Skill: Incident Triage and RCA
Purpose
When production is broken, rapidly triage severity, apply reversible mitigations, gather evidence, and then conduct a blameless RCA to prevent recurrence.
When to Use This Skill
- Production incidents are reported
- Error rates spike unexpectedly
- Services are degraded or down
- Data inconsistency is detected
Steps
1) Immediate triage (0-5 minutes)
Confirm the incident:
- What is broken? (service, endpoint, data flow)
- When did it start? (timestamp from metrics or logs)
- Who is impacted? (customers, internal users, percentage)
- Is it still ongoing?
- What is the severity?
Severity levels:
- Sev 0: Safety/legal or catastrophic data loss in progress. Stop the line immediately.
- Sev 1: Major outage or widespread user-impacting failure. Mitigate immediately.
- Sev 2: Partial outage or significant degradation with limited blast radius.
- Sev 3: Minor degradation or non-urgent operational issue.
Reference: runbooks/triage.md
2) Stabilize (5-15 minutes)
Choose reversible mitigations:
- Traffic shaping (reduce traffic to failing service)
- Feature disable (toggle off the broken feature)
- Rollback (revert to last known good version)
- Rate limiting (protect against cascade failures)

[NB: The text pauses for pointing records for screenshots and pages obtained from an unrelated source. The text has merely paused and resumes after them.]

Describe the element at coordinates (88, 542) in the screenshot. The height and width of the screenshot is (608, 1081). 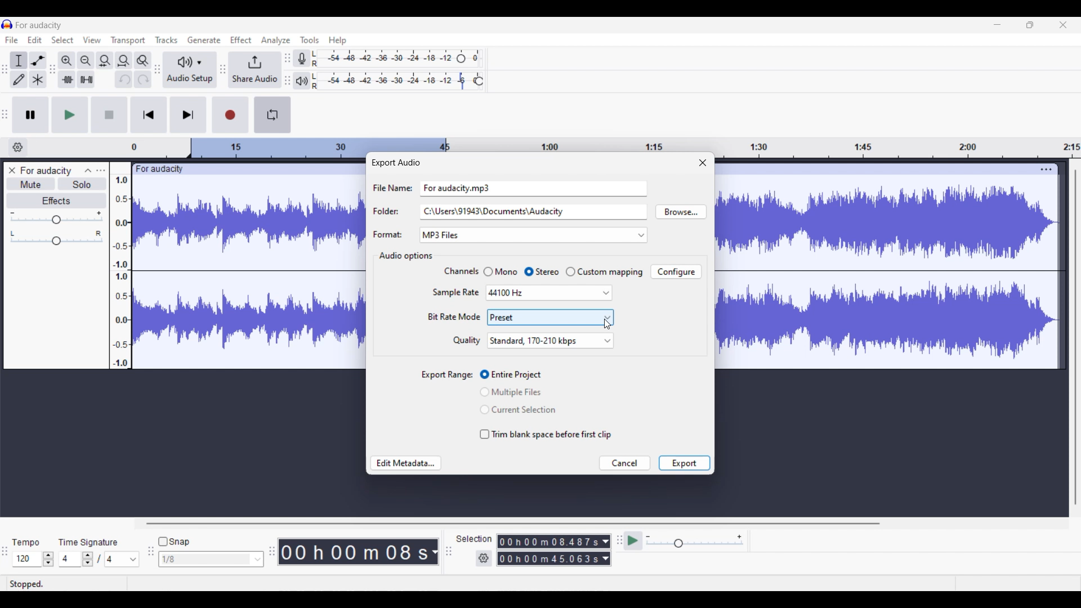
I see `Indicates time signature settings` at that location.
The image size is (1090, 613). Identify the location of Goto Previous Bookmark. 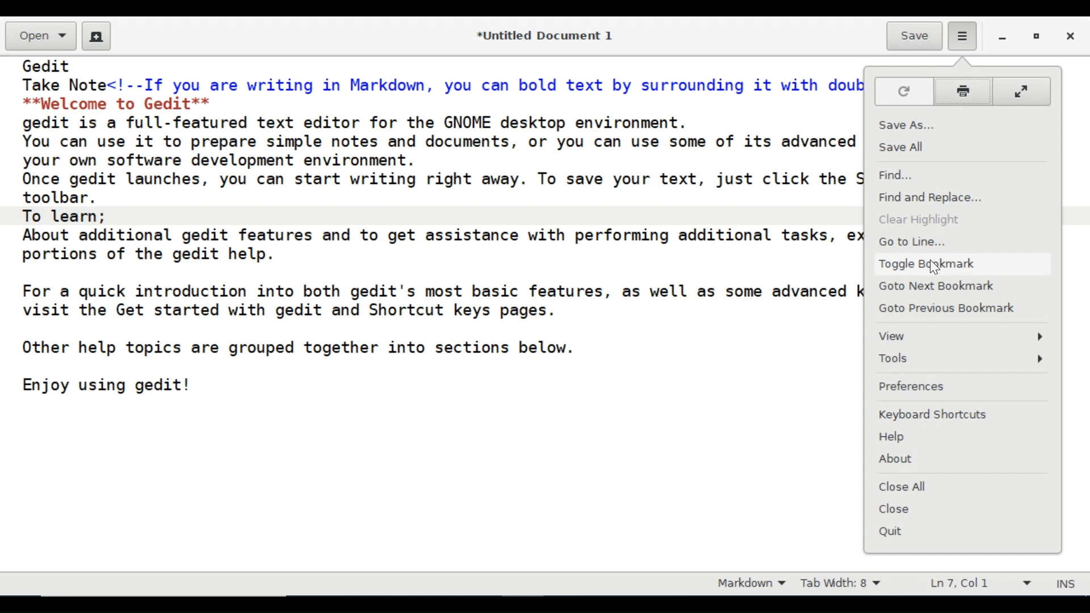
(956, 309).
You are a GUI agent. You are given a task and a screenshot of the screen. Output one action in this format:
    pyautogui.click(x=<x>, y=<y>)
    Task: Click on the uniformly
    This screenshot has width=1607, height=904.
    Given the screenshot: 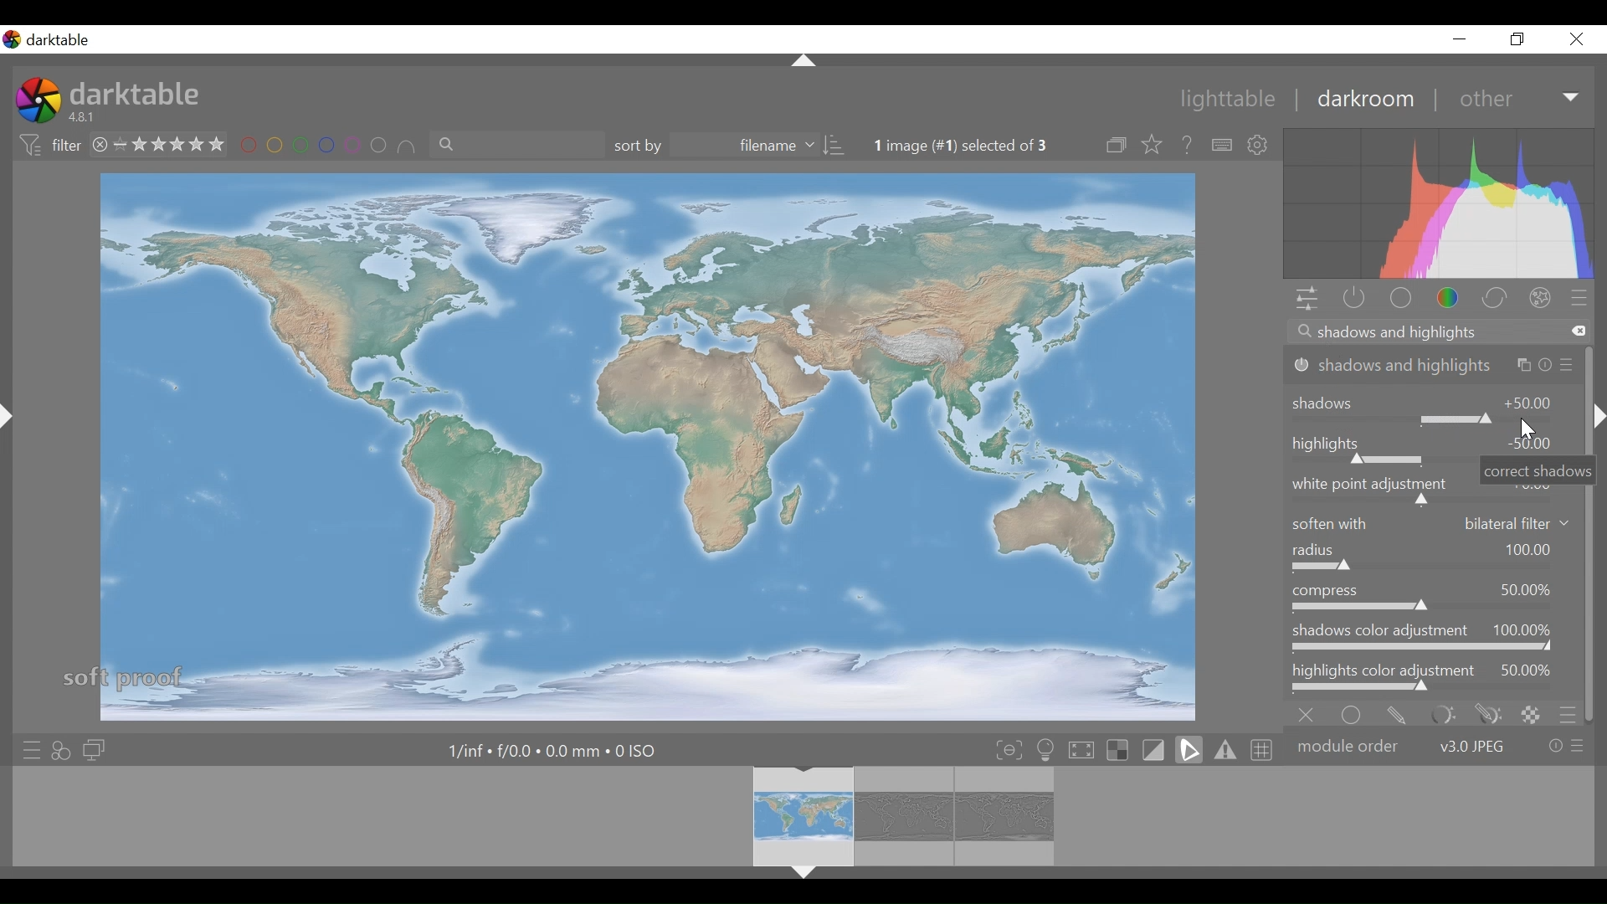 What is the action you would take?
    pyautogui.click(x=1355, y=713)
    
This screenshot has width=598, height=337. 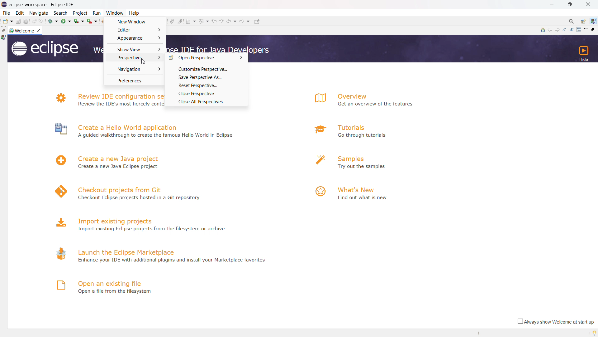 What do you see at coordinates (110, 283) in the screenshot?
I see `open an existing file` at bounding box center [110, 283].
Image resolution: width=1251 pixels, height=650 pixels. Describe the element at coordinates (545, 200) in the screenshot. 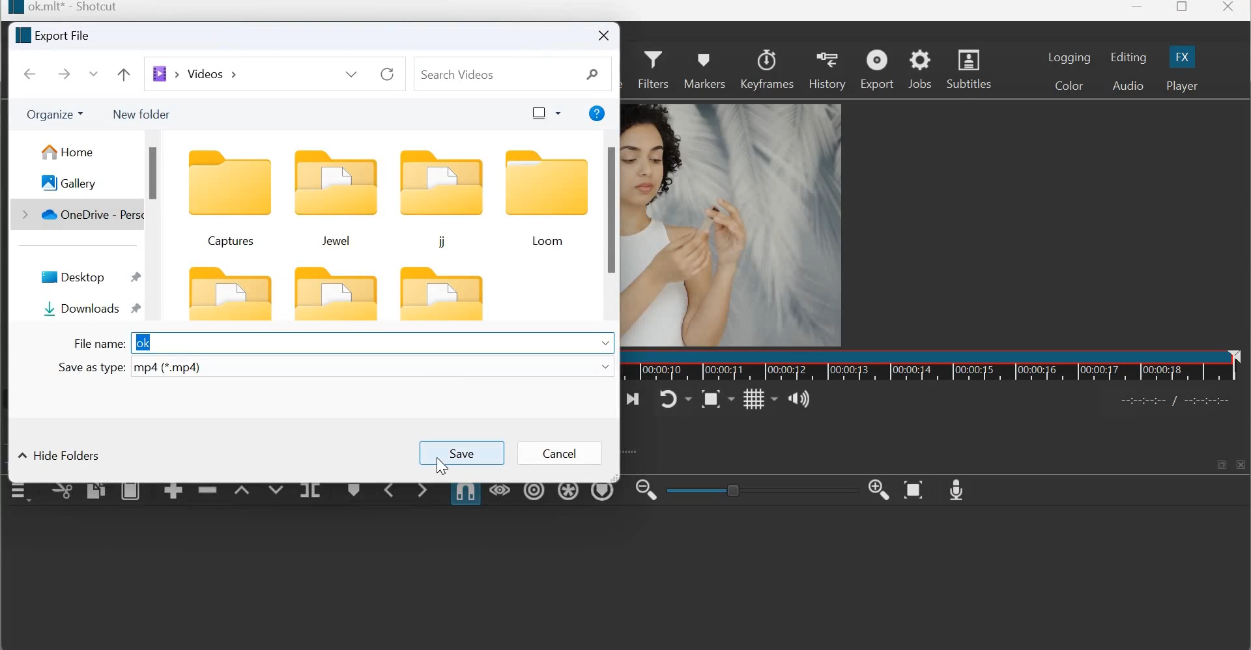

I see `Loom` at that location.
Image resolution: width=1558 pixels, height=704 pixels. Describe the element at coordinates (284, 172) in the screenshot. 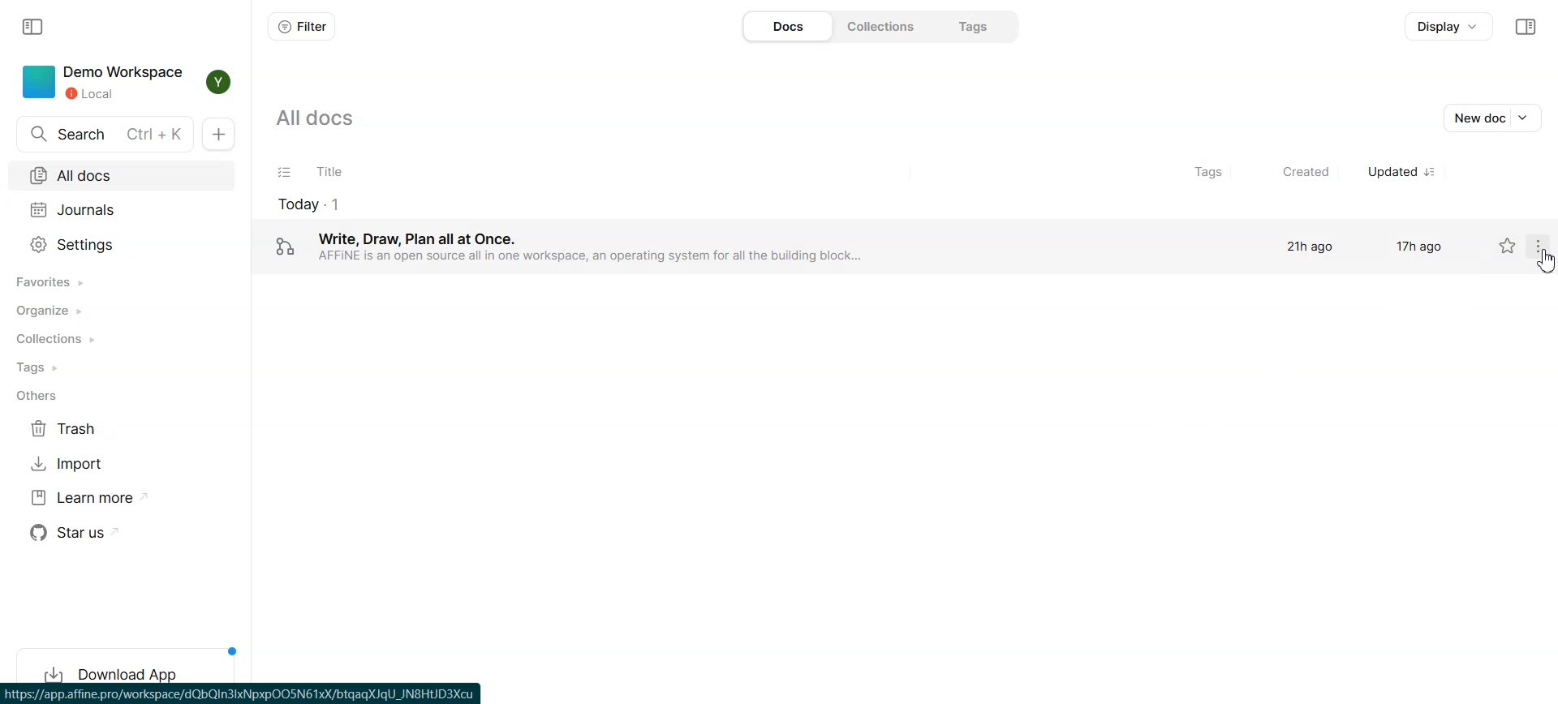

I see `Checklist` at that location.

- Circuit breaker (stop calling a failing dependency)
Example:
# Disable broken feature flag
export ENABLE_NEW_CHECKOUT=false
# Reduce traffic to failing service
kubectl autoscale deployment api --min=1 --max=1
# Rollback if necessary
git deploy v1.2.2
Measure success:
- Error rate returns to baseline
- Latency returns to baseline
- Users can complete key flows
3) Evidence collection (time-bounded)
Gather data from:
- Logs: Filter by service, env, version, and correlation ID
# Find errors around the incident time grep '"level":"error"' logs.json | grep '2026-01-15T14:30' | head -100 - Metrics: Check error rate, latency, throughput
# Did error rate spike at 14:30 UTC? curl http://prometheus/api/v1/query_range?query=request_errors_total - Traces: Capture failing request traces
# Find slow or failed spans curl http://jaeger/api/traces?service=api&tags=error:true
Document findings in hypothesis log (step 4).
4) Hypothesis log
Maintain a list as you investigate:
| Hypothesis | Supporting Evidence | Refuting Evidence | Status |
|---|---|---|---|
| Database query timeout | Error logs show "timeout", p99 latency spiked | Some queries complete normally | Testing |
| Memory leak in new feature | RSS grew 500MB in 1 hour | Restart cleared memory | Likely cause |
| Traffic spike from bot | Request rate 5x normal | Request distribution normal | Ruled out |
5) Root cause analysis (after stabilization)
Once the service is stable, conduct a blameless RCA:
Use the RCA template: runbooks/rca_template.md
Key sections:
- Detection: How was it detected? How long before detection?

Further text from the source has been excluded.